После «Литературки» Инна Борисова много лет работала в «Новом мире» и по сей день там работает. При Твардовском Ася Берзер и она были теми кариатидами, на которых держался отдел прозы журнала, через их редакторские руки прошла вся лучшая «новомирская» проза. Александр Солженицын, познакомившийся с Борисовой, когда она уже работала в «Новом мире», пишет о ней в «Бодался теленок с дубом»: « ...Инна, под внешним обликом просто хорошенькой женщины — твердая, самообладательная, наблюдательная и хорошо понимающая, что к чему...» Я, знавший Инну по работе в «Литературке», могу лишь подтвердить эту характеристику...
Так получилось, что не только Борисова, большинство новичков, пришедших в наш отдел, были питомцами Московского университета. Владимир Турбин, с которым мы в университете учились на одном курсе, а тогда он уже был преподавателем на филологическом факультете, прислал ко мне своего дипломника Владимира Стеценко, рекомендуя написанную им рецензию для публикации, а его самого в качестве сотрудника. Рецензию напечатали, а Стеценко взяли к нам в отдел.
Мы позвали в газету Георгия Владимова, обратившего на себя внимание несколькими умными и острыми статьями. К сожалению, в редакции он не прижился, томился, скучал, редакционными заданиями тяготился, даже тогда, когда это была его собственная статья, вернее, статья. которую он подрядился написать, все равно тянул и тянул резину. Через несколько месяцев Владимов ушел — «развод» был без взаимных обид и попреков, абсолютно мирный, сохранились самые добрые отношения. Трудно сказать, почему газета не пришлась ему по душе. Скорее всего дело было в том, что он начал писать прозу, считал это своей главной жизненной задачей, работа же в редакции ему мешала. слишком много надо было отдавать газете не только времени, но и душевных сил. Вскоре после ухода вместо обещанной статьи принес рассказ. О чем он был, не помню, помню, что под Хемингуэя...

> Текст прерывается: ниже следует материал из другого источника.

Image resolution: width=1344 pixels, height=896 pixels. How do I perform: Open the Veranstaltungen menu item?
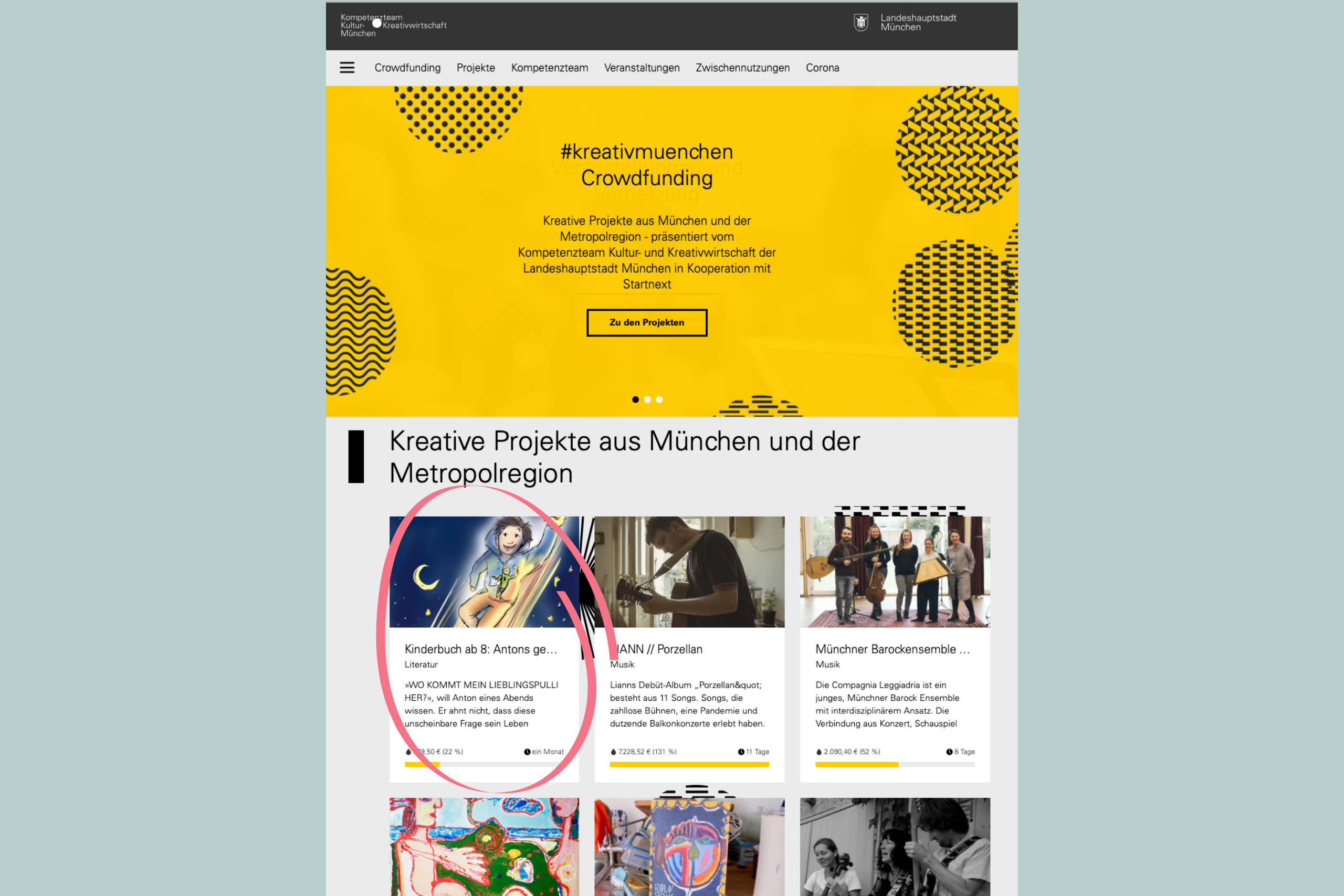(642, 67)
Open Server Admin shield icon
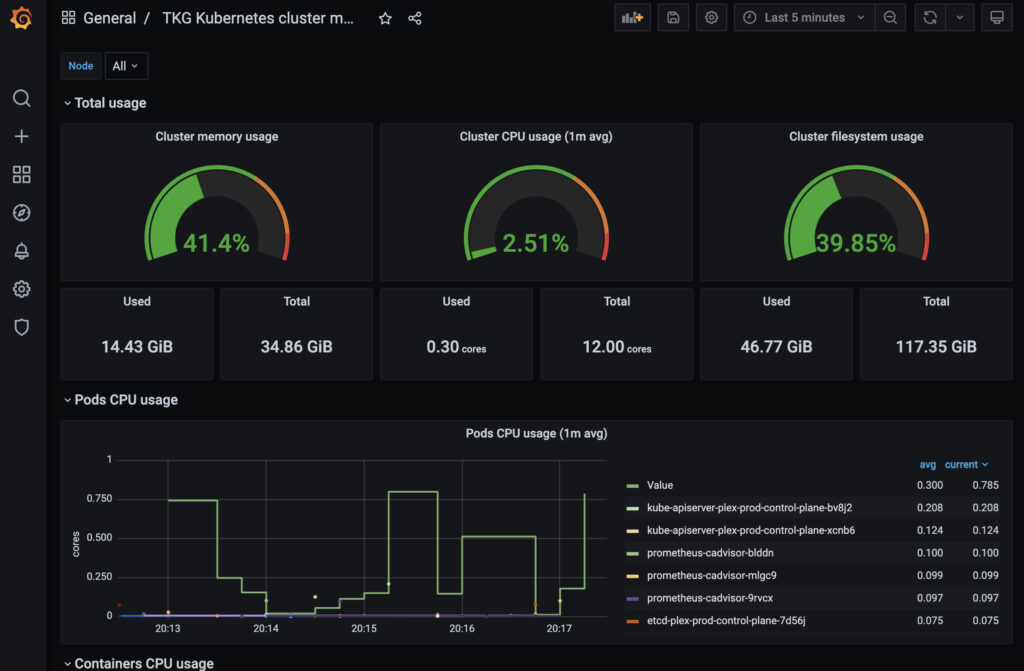This screenshot has height=671, width=1024. (21, 327)

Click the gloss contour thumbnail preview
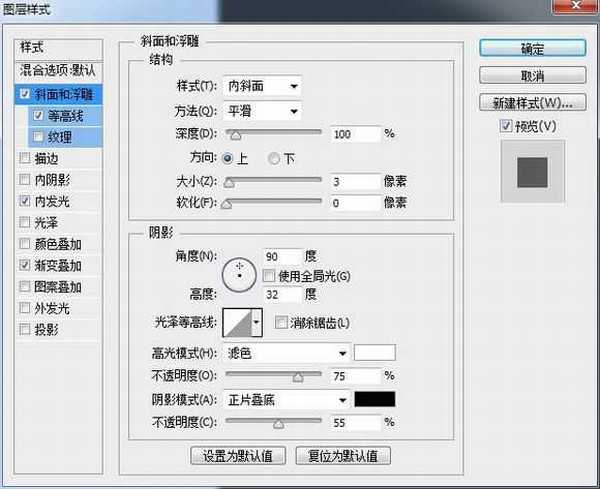click(x=235, y=321)
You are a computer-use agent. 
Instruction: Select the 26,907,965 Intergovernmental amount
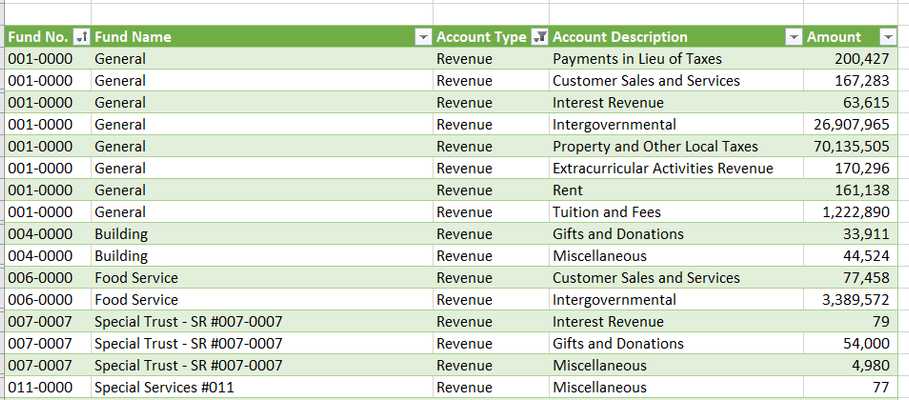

Университетского происхождения «кадром» был и Феликс Кузнецов. Он стал еще одним заместителем Бондарева. После университета Кузнецов года два проработал в одном из совинформовских журналов, предназначавшихся для зарубежных читателей,— это было литературное захолустье, и когда ему предложили перейти в «Литературку», охотно согласился. Его появлению я обрадовался, оно облегчало мне жизнь, сделало ее свободнее, до этого я и шага не мог ступить из «лавки», трехдневная командировка была почти неразрешимой проблемой, даже отпуск мой перенесли на неопределенное время. Мы с Кузнецовым поделили обязанности, установили «сферы влияния», хотя границы были произвольными и призрачными и такими оставались до конца нашей совместной работы.